Fluorescence in situ Hybridization Analysis Can Reveal Subtle Chromosomal Rearrangements in Pericentromeric Regions of Acrocentric Chromosomes in Patients with Reproductive Failure.

Introduction: Infertility and recurrent pregnancy loss are serious health problems often associated with genetic abnormalities such as chromosomal rearrangements. Although conventional cytogenetics plays a crucial role in this kind of diagnostics, it fails to detect submicroscopic changes, especially in the pericentromeric regions of acrocentric chromosomes, which are potentially prone to rearrangement. To overcome this limitation, this study aimed to identify such subtle changes that can lead to reproductive disorders using fluorescence in situ hybridization (FISH) technique and newly developed fluorescence probes that specifically target these regions.

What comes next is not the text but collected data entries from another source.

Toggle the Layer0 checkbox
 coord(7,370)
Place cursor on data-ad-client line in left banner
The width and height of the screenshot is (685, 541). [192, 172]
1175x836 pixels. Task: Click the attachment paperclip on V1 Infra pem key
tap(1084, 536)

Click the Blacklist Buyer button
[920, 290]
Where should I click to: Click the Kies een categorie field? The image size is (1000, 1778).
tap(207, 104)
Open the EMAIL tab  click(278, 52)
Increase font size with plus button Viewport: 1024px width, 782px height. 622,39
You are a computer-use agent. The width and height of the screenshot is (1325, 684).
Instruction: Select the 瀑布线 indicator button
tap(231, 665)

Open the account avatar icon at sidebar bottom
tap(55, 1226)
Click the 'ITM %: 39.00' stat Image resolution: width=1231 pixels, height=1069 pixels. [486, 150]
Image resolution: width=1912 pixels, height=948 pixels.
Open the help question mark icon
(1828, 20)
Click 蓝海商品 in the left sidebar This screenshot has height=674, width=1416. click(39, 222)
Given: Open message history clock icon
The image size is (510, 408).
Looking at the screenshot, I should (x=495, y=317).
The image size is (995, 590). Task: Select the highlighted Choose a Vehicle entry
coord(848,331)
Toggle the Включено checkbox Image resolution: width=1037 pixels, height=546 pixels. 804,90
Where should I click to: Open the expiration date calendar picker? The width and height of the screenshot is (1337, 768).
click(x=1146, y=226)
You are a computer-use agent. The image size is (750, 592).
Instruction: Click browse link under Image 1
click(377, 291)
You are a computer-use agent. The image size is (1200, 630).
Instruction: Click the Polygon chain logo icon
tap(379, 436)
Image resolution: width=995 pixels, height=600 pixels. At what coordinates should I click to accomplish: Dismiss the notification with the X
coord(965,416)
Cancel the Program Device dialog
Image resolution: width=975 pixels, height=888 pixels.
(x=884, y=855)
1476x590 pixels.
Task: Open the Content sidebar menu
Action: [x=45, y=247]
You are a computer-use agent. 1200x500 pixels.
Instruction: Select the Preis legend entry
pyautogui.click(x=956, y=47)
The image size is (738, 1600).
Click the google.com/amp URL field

Methods: The study group consisted of 50 couples who, despite having unprotected sexual intercourse, had been unable to conceive for more than a year or had suffered two or more miscarriages and had been unable to carry a pregnancy to term. After exclusion of cytogenetically visible chromosomal alterations, patients were subjected to FISH analysis with three newly designed probe sets that stain the centromere and pericentromere regions of acrocentric chromosomes 13 and 21 (SET-I), 14 and 22 (SET-II), and 15 (SET-III).

Results: FISH analysis of SET-II and SET-III probes revealed a cryptic reciprocal translocation between chromosomes 15 and 22 in a 33-year-old male. His female cousin was also found to be a carrier of the same translocation and had a dysmorphic child due to adjacent II missegregation.

Conclusion: Subtle chromosomal changes, such as reciprocal translocations in our patients, may be one of the underlying causes of unbalanced gametes in reproductive disorders. The use of three newly designed FISH probe sets may need to be considered to offer comprehensive prenatal and preimplantation genetic testing to couples with reproductive failure.